Sementara itu, untuk melatih pendengarannya, Kawakami akan berlatih mendengarkan suara jarum jatuh ke lantai kayu di kamar sebelah.
Ia juga dilatih untuk menahan suhu panas dan dingin yang ekstrem, serta menjalani hari-hari tanpa makanan atau air.
Kawakami sering memanjat dinding, melompat dari ketinggian, dan belajar mencampur bahan kimia untuk menyebabkan ledakan dan asap. Meskipun pelatihan itu sangat sulit dan menyakitkan, ia menganggapnya sangat berharga.
"Latihan itu sangat sulit dan menyakitkan. Tidak menyenangkan, tetapi saya tidak terlalu memikirkan mengapa saya melakukannya. Pelatihan itu menjadi bagian dari hidup saya," ujarnya.
Pada usia 19 tahun, Kawakami mewarisi gelar master serta rahasia dari gulungan dan peralatan kuno.
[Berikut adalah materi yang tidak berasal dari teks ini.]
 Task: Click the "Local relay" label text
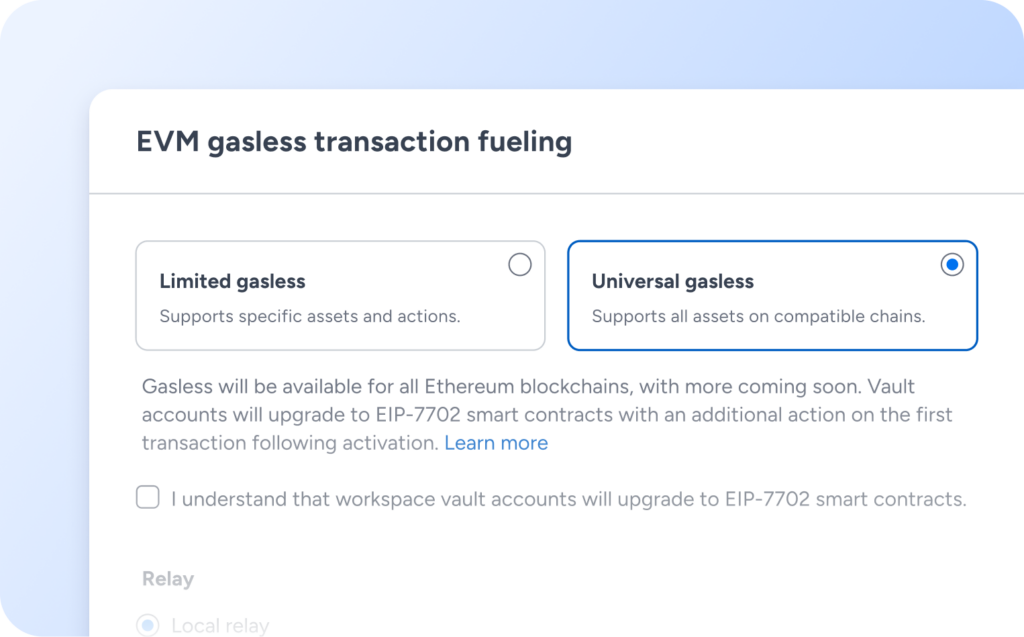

Baginya, seni ninja terletak pada kekuatan kejutan, bukan kekerasan atau kekuatan fisik.
Mereka memanfaatkan kelemahan lawan yang lebih besar dan lebih kuat untuk mengelabui mereka, sambil mengalihkan perhatian mereka agar bisa menang.
Dan menurutnya, kemampuan untuk bersembunyi di tempat yang paling tidak terduga adalah senjata terhebat seorang ninja.
"Kami memiliki pepatah, bahwa Anda dapat lolos dari kematian dengan bersembunyi di bulu mata musuh Anda; itu berarti Anda berada sangat dekat sehingga dia tidak dapat melihat Anda," katanya.
Saat ini, Kawakami mengelola Museum Ninja Iga-ryu di Iga, yang terletak 220 mil barat daya Tokyo, dan ia juga terlibat dalam penelitian di Universitas Mie yang dikelola oleh pemerintah, di mana ia mempelajari sejarah ninja.
Dia telah memutuskan untuk tidak mewariskan pengetahuannya dan memilih menjadi ninja terakhir dari klan Ban.